Tonight’s quandary: getting read data to the reservation stations at reasonable speed.
Multiplexing register tags from issue queues in the reservation stations onto a four wide bus for register read requests was 289 logic levels. I forgot to register the outputs which I had intended to do. But it looks like a few more registers are required. Registering the outputs moved the timing critical path elsewhere.
So many logic levels are required I am guessing because the multiplexers are built out of cascaded LUTs. Discrete logic could probably do better.
I am hoping to get 40 MHz performance out of the core which should make it roughly the same (or better) performance than an 80 MHz in-order design.
I have not figured out why some modules are being removed from the design by synthesis.

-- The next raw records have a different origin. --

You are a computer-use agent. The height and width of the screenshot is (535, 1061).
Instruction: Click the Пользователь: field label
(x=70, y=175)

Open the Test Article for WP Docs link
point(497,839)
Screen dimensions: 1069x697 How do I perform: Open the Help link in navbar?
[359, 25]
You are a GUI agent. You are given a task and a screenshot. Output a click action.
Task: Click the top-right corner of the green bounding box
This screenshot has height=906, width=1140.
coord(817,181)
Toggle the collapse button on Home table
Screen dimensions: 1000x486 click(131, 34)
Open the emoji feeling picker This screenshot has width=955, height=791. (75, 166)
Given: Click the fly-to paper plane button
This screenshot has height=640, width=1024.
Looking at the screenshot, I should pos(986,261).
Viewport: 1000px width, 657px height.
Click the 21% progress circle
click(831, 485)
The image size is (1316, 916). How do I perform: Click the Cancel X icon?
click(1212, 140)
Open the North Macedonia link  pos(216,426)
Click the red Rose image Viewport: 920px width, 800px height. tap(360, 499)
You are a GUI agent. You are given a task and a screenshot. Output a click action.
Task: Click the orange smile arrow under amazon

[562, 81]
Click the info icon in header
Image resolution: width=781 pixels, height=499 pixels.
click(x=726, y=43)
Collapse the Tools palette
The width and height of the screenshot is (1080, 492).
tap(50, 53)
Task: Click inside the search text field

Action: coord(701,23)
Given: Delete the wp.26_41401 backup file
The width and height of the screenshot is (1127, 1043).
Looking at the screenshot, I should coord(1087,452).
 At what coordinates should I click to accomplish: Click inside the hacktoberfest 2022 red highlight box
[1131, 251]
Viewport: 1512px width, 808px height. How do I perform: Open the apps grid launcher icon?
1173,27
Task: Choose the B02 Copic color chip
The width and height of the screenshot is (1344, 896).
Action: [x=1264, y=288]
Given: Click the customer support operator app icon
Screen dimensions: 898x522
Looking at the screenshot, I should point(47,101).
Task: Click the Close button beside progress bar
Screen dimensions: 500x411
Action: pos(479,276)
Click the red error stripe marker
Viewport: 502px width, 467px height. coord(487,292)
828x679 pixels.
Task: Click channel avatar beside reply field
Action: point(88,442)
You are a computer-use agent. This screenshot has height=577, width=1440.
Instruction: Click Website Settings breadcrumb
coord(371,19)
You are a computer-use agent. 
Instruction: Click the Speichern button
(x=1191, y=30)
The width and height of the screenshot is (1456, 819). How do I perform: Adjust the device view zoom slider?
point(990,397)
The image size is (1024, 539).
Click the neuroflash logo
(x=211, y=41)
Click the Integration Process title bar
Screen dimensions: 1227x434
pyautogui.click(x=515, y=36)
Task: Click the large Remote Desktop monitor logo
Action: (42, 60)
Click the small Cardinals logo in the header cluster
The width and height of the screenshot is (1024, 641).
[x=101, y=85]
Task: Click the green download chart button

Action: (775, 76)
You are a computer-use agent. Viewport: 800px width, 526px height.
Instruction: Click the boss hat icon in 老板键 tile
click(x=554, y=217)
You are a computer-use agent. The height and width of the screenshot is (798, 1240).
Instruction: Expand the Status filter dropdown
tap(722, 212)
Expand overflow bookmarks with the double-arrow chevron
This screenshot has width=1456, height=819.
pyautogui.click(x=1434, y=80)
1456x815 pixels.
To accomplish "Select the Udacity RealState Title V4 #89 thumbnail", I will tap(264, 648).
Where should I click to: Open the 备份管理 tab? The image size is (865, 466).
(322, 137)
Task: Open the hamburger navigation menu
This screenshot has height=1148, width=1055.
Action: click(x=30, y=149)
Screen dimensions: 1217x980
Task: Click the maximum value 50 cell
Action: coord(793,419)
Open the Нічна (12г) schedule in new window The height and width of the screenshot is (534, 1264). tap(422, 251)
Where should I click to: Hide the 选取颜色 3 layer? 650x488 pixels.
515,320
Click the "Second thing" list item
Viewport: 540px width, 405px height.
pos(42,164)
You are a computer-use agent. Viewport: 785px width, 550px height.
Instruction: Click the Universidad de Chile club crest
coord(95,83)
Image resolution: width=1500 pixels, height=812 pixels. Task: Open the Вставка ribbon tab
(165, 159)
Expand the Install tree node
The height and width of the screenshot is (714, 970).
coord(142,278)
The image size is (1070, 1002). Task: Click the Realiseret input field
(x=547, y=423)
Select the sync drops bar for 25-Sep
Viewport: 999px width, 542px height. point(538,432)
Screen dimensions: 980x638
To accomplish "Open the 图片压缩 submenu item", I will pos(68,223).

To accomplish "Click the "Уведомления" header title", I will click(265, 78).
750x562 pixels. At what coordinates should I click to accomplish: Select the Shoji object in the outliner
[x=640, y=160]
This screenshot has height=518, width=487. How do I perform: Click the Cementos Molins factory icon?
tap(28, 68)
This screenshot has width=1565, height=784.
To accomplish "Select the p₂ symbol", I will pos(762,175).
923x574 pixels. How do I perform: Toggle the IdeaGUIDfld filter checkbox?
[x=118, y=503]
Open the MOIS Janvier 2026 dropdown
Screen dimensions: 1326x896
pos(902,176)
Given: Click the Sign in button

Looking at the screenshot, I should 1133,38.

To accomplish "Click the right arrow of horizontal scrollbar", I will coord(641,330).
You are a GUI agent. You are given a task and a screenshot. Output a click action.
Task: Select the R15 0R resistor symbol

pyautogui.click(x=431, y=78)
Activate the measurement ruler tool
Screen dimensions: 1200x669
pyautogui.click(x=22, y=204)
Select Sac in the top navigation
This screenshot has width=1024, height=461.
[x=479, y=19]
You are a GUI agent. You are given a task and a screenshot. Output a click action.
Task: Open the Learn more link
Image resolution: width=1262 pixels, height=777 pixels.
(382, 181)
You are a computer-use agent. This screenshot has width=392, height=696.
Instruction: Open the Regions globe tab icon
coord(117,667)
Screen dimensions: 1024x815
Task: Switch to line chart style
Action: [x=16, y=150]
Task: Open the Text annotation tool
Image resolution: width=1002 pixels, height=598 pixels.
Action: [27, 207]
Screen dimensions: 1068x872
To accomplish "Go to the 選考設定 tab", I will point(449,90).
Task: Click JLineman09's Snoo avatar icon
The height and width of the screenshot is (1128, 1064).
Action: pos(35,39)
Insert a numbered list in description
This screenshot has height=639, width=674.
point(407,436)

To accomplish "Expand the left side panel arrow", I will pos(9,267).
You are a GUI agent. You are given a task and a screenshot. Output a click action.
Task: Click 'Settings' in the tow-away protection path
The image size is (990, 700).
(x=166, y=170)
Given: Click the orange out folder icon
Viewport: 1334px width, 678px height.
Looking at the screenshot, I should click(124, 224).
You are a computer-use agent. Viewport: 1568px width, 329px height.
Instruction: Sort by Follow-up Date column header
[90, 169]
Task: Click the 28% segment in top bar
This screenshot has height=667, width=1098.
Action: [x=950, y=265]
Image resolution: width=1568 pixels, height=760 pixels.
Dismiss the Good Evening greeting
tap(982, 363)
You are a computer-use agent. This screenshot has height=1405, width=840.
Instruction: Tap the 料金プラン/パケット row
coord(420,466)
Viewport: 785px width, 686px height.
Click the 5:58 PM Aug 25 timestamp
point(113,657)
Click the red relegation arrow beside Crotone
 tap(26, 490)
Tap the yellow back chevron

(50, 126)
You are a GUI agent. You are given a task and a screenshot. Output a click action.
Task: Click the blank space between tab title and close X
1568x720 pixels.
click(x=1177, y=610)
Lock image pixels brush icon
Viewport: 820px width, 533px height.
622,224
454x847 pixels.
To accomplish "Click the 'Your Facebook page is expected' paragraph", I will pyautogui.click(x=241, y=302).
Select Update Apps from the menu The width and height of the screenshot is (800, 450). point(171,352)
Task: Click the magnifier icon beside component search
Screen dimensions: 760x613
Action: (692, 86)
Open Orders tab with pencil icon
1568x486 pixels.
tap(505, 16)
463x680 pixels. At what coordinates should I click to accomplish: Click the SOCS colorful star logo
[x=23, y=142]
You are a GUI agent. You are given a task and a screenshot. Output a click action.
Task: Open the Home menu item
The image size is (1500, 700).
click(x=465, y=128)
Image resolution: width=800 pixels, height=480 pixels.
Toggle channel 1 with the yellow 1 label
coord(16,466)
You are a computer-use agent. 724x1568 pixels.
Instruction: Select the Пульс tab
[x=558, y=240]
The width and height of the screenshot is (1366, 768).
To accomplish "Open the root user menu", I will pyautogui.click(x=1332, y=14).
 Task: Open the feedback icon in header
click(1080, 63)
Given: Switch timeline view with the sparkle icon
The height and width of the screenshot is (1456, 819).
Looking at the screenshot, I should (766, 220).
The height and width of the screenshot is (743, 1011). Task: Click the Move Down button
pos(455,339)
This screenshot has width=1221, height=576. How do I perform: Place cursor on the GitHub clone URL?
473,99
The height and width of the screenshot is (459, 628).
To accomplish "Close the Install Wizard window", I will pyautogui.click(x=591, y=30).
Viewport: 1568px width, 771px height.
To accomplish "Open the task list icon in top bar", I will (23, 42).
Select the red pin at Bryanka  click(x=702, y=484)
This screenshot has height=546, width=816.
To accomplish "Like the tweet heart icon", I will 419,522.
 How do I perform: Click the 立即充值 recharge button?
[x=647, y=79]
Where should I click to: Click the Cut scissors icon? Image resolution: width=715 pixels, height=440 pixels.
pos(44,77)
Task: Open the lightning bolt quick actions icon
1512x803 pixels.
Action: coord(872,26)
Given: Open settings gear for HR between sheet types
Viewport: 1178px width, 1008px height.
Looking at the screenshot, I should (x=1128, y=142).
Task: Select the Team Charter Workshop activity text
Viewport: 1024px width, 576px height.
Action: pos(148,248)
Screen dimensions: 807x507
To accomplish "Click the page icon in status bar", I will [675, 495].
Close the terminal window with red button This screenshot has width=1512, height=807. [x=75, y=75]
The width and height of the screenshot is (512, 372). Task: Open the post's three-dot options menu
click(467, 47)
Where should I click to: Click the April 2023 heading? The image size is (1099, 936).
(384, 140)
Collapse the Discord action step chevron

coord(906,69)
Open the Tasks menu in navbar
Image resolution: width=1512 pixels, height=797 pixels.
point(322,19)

But I have found what seem to be minor flaws causing some modules to be removed. Most of the design is present now.
The 6551 UART was being eliminated, but I found that the state machine was advancing too quickly, not allowing output registers to be set, so they were always at zero when the state changed. The tools picked up on the fact and simply removed the component from the design. This was the result of changes made to support two different bus protocols.
Found out the read port select logic was way too slow (291 logic levels). The logic dynamically selects ports for reading. It was packing the port selects into the minimum number of read ports being wary of only active ports, so a ton of multiplexers. Now it is coded differently as shown in the diagram below.
Attachment:
Qupls4_read_port_selector.png
After a few minor adjustments the timing is up to 37 MHz. It may need to run under 40 MHz as I cannot see a way to improve the timing. The critical path is now in instruction dispatch, which basically copies values from a pipeline register into another pipeline register feeding the reservation stations.